The report makes numerous recommendations, including:
- Technology design should not be static. There is no “one size fits all” approach. The design should be capable of evolving depending upon local conditions, new evidence, and changing preferences and priorities.
- Technology companies alone should not control the terms, conditions, or capabilities of DCTT. Nor should they presume to know what is acceptable to members of the public.
- Design the DCTT to have a base set of features that protect privacy, with layers of additional capabilities that users can choose to activate. A default should be that user location data are not shared. Still, users should be provided with natural mechanisms and prompt to allow for opting-in to this capability, especially if opting-in is critical to achieving public health goals.
- Make the De-identified data collected through DCTT available to public health professionals and researchers to support population-level studies and analyses.
- Those who authorize the use of DCTT within a particular jurisdiction or institution should continuously and systematically monitor the technology’s performance. The monitoring should include monitoring for effectiveness and benefit, monitoring for harms, and monitoring for the fair distribution of both benefits and harms.
- Governments should not require mandatory use of DCTT, given the uncertainty about potential burdens and benefits. New technology, user, and real-world testing are needed.
- Congress should enact legislation specifically tailored to the use of DCTT as part of the response to COVID-19, which would facilitate the use of DCTT to promote the public health response while protecting citizens.
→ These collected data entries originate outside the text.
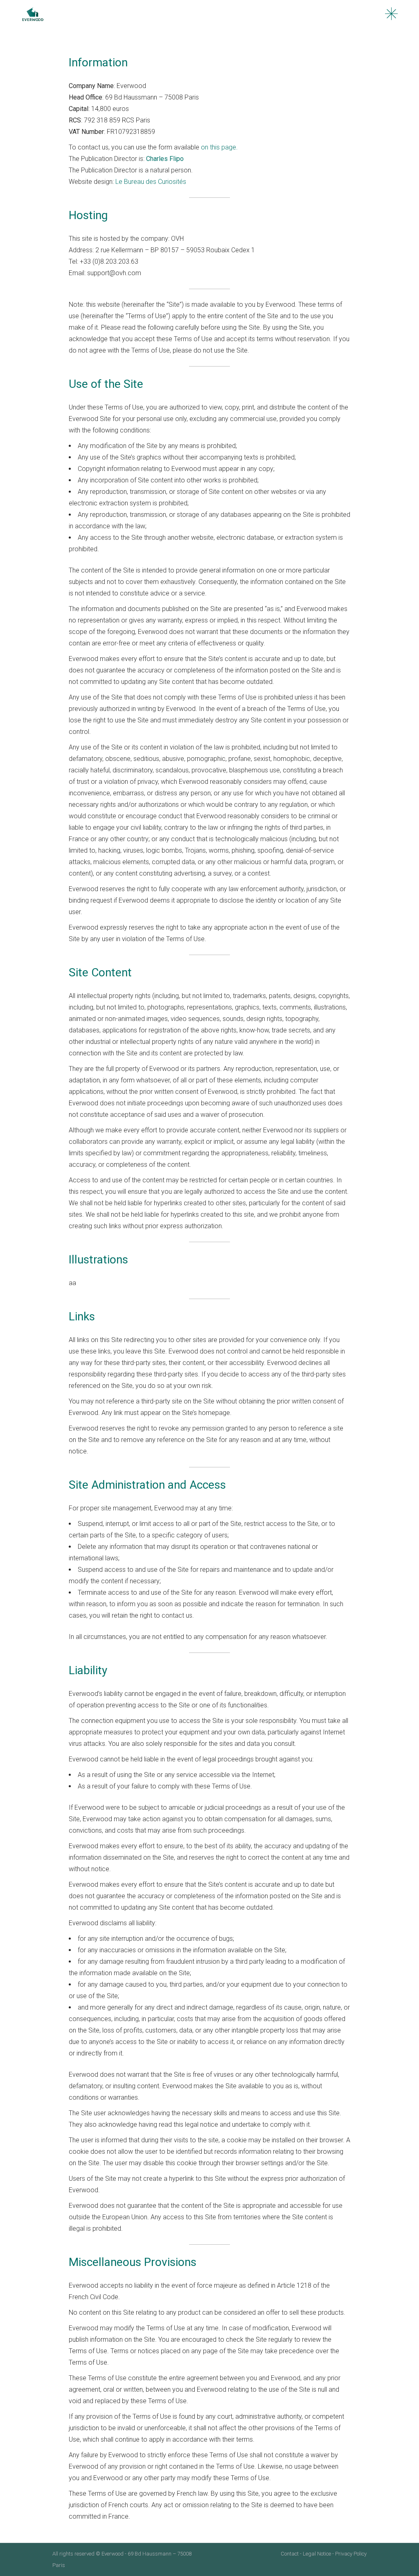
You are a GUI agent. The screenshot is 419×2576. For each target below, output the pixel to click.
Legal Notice (317, 2554)
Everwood (112, 2554)
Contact (290, 2554)
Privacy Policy (351, 2554)
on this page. (219, 147)
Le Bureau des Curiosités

“In this time of COVID-19, digital technologies have an unprecedented capacity to accelerate and improve the way the world responds to infectious disease outbreaks and pandemics,” said Johns Hopkins University President Ronald J. Daniels. “The digital contact tracing technologies represent a great opportunity. They also present significant ethical, legal, and governance concerns. I’m grateful to the Berman Institute of Bioethics for leading this effort and galvanizing some of the nation’s and the world’s foremost leaders on these issues to share their knowledge on this complex and timely set of issues.”
The report is the result of rapid research and expert consensus effort led by a group of leaders in bioethics, health security, public health, technology, engineering, public policy, and law.